This week I continue trying to figure out how to ‘download’ a huge file with TCP protocol. Set up a USB cdc com port to ease debugging. Fixing ‘init_b’ staying LOW.

TCP Server looping READ socket

To be able to ‘download’ or I should say read a file being uploaded by a CLIENT is to loop the socket READ state. Continuously looping the READ & WRITE socket, both CLIENT and TCP Server (PIC32) will automatically communicate packet by packet of data. Therefore just by extracting the read buffer the particular data send by CLIENT will be stored.

Curl as CLIENT

Curl provides multiple solution in uploading a particular file to a SERVER site. I first experiment with

$curl -X PUT -F '[email protected]' http://IPaddress

However, the problem with this is error like ‘Expect 100-Continue’ and ‘—–boundary=some_random_number–‘, after some minor tweak, eg: SERVER side responding with ‘Content type: multipart/form-data, octet-stream application’ I could actually able to transfer ‘mytext.txt’ to PIC32. Then again another issue arise, which is the existence of the boundary. This boundary is really annoying to filter if a very simple TCP server socket was set up.

Setting up USB cdc com port

To ease my debugging, I set up a USB cdc com port that will output all the error messages and other information onto a serial port. Setting this up is fairly simple, by default all the TCPIP example from Harmony already have this set up, just need to look up the baud rate being set, then assuming minicom was used. Surprisingly my board’s USB is working, woots~

$minicom -s
- set baud rate
- usb/ttyACM0
- hardware flow 0
- save

Wireshark, curl and usb

Next, I change my curl command to

$curl -X PUT --data-binary "@somebinary.bit" http://IPaddress

For the file I am transferring to PIC32 is a binary file format. Analyzing the packets that was send with Wireshark, curl’s ‘–data-binary’ command did not manipulate the binary file data and only uploaded to SERVER side as binary data. With the above command I could also avoid filtering the boundary string and some extra header information. Since all these data is in binary format, thus must be converted to string to output on a serial port.

uint8_t buffer;
uint8_t *someBuffer;
forloop{
sprintf(&someBuffer[i
2], %02X, buffer[i])}

Keeping in mind, ‘buffer’ array stores the binary data, and from my experiment if ‘char’ was used as declaration for ‘buffer’ array, the string conversion will be wrong!

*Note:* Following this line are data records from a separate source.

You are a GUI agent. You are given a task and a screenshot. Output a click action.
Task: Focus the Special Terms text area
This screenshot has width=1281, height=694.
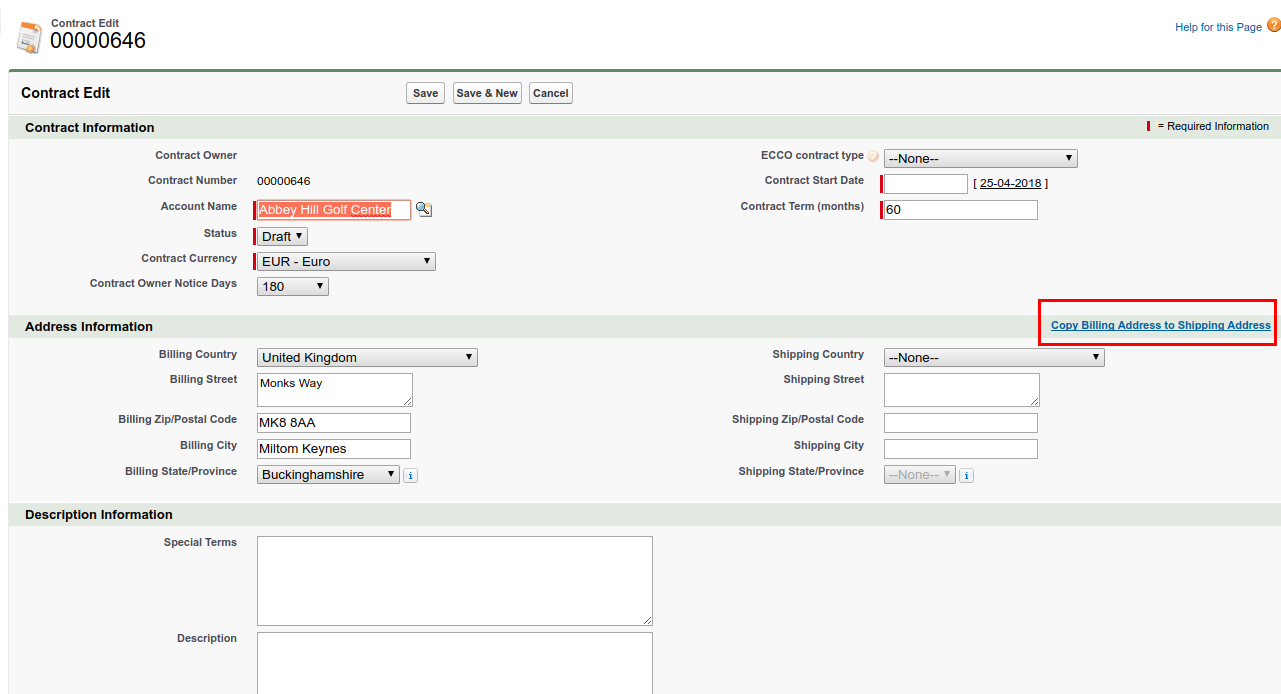point(454,581)
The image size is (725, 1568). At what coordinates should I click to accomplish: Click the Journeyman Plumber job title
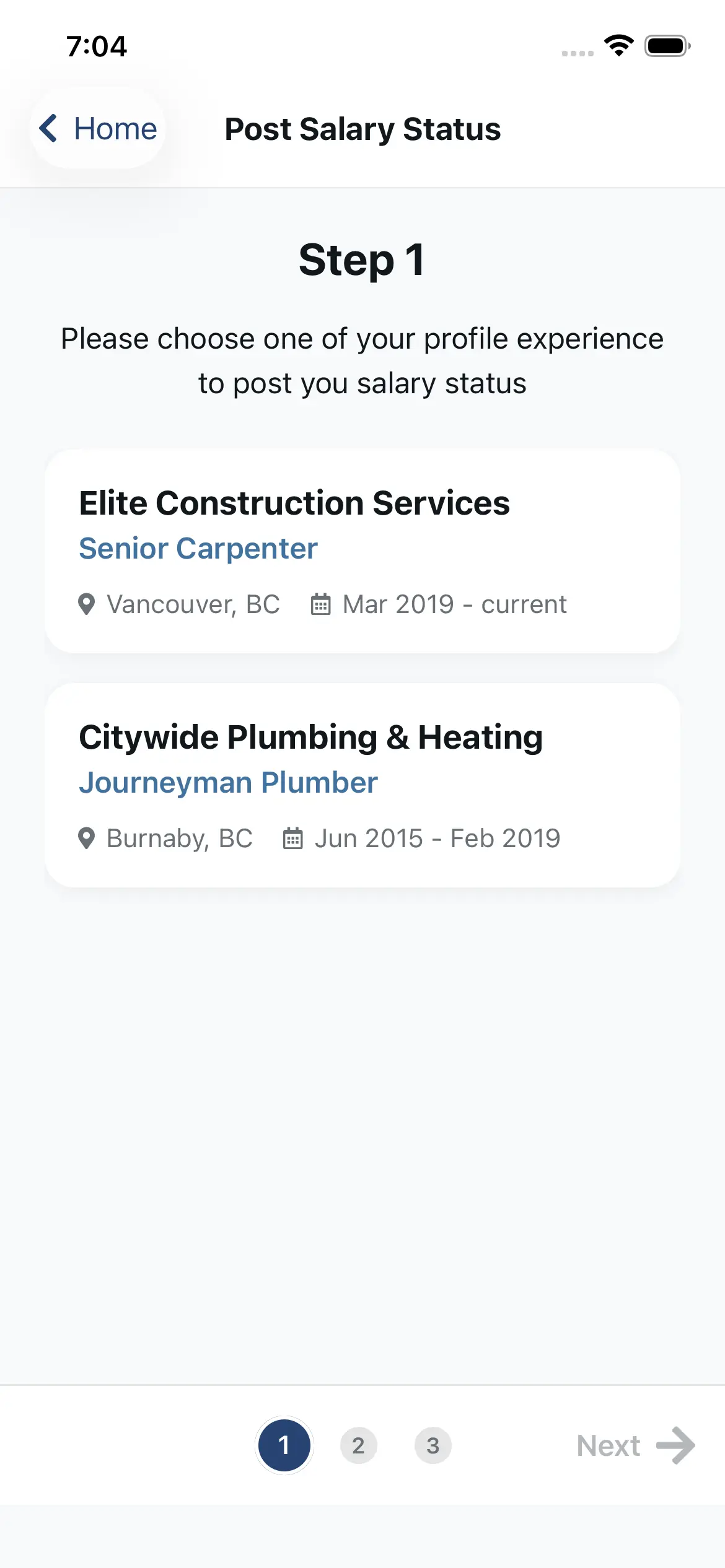(228, 783)
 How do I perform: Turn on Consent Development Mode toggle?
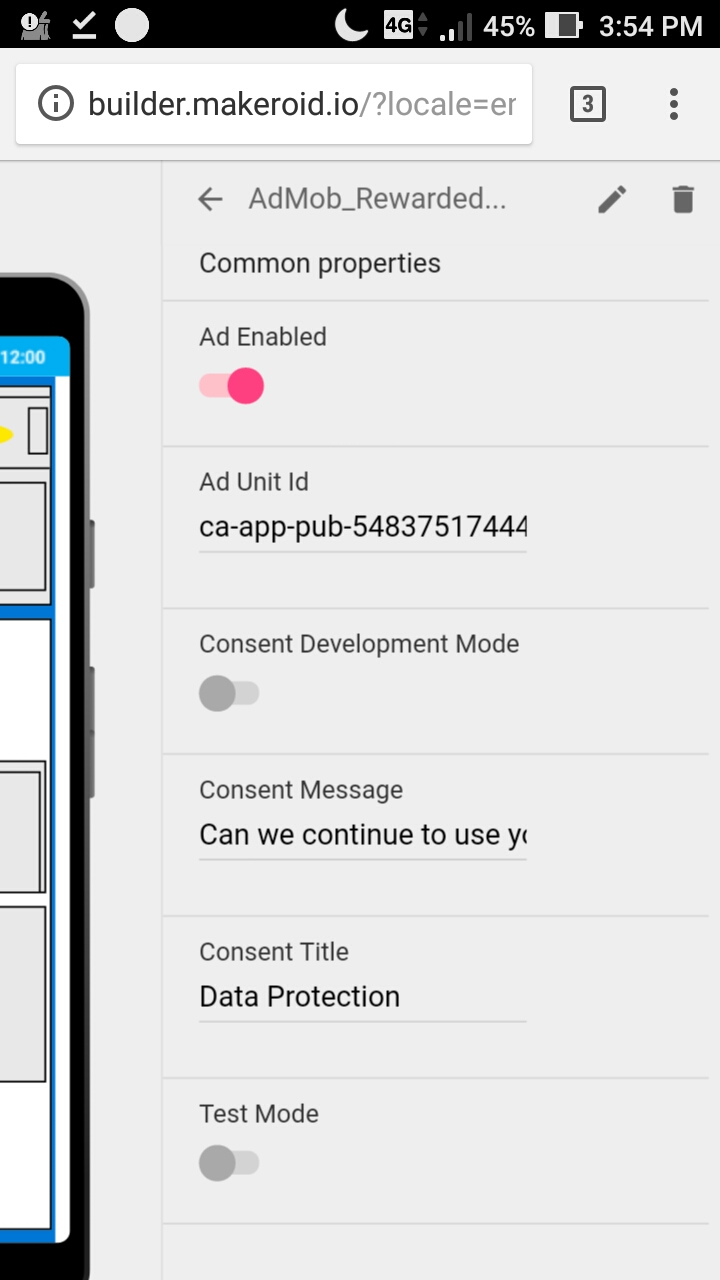229,693
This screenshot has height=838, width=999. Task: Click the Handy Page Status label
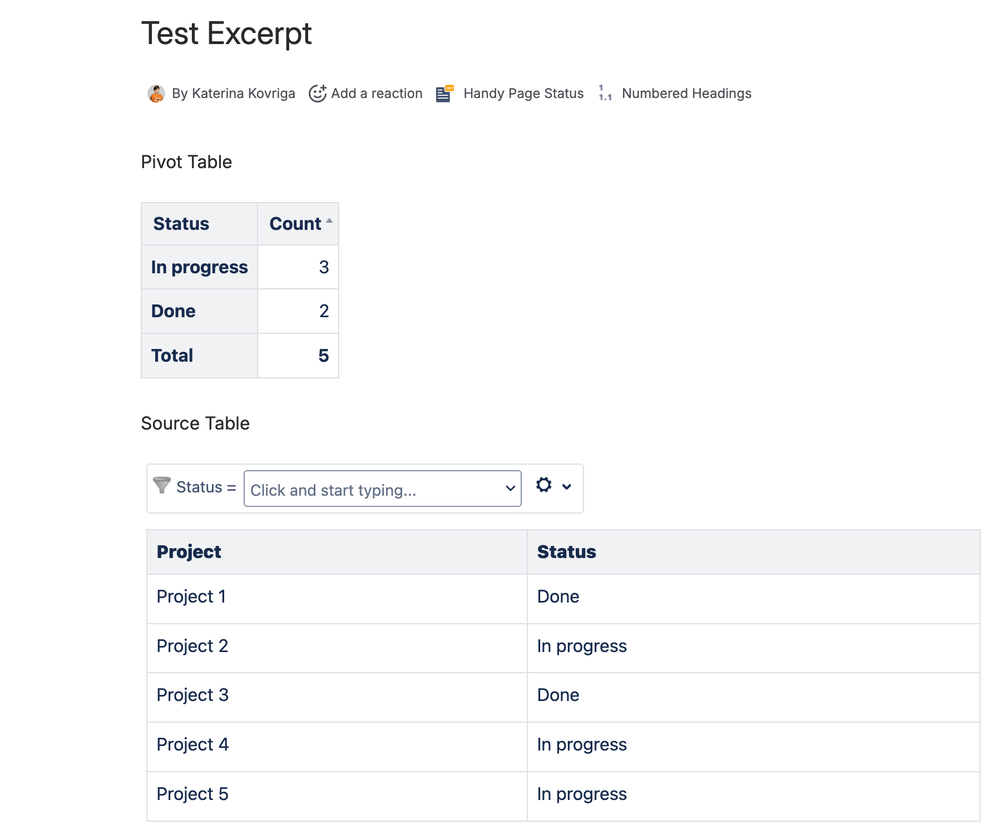523,93
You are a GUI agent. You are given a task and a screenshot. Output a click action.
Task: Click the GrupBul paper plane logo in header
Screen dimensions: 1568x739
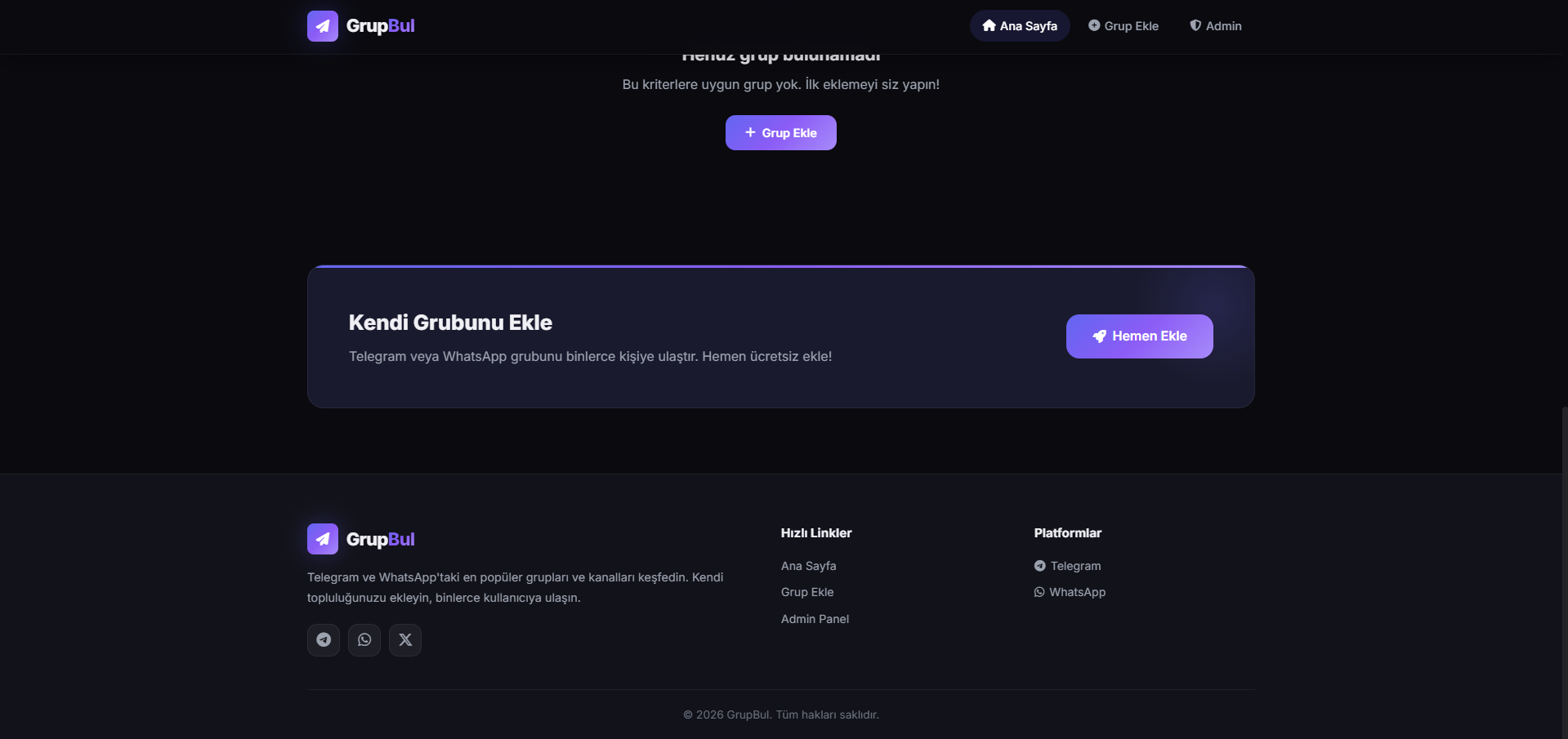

Based on the output from serial port and double confirm with wireshark, I am pretty sure the data was transferred correctly!

F**king ‘init_b’

After much experiment and using a CLEAN project, I found the bug was on the initialization of TCPIP stack. When the project runs without TCPIP stack initialization, ‘init_b’ will be happy and gives a HIGH output. I do not understand this weird behaviour, because I have check every single tcpip stack stuff but could not identify which configuration could have affect ‘init_b’. This bug is really weird, I have check forum but nobody reported this issue. And the funny thing is that I could still configure FPGA even with ‘init_b’ low but its only a one time thing, to re-configure a power off is necessary.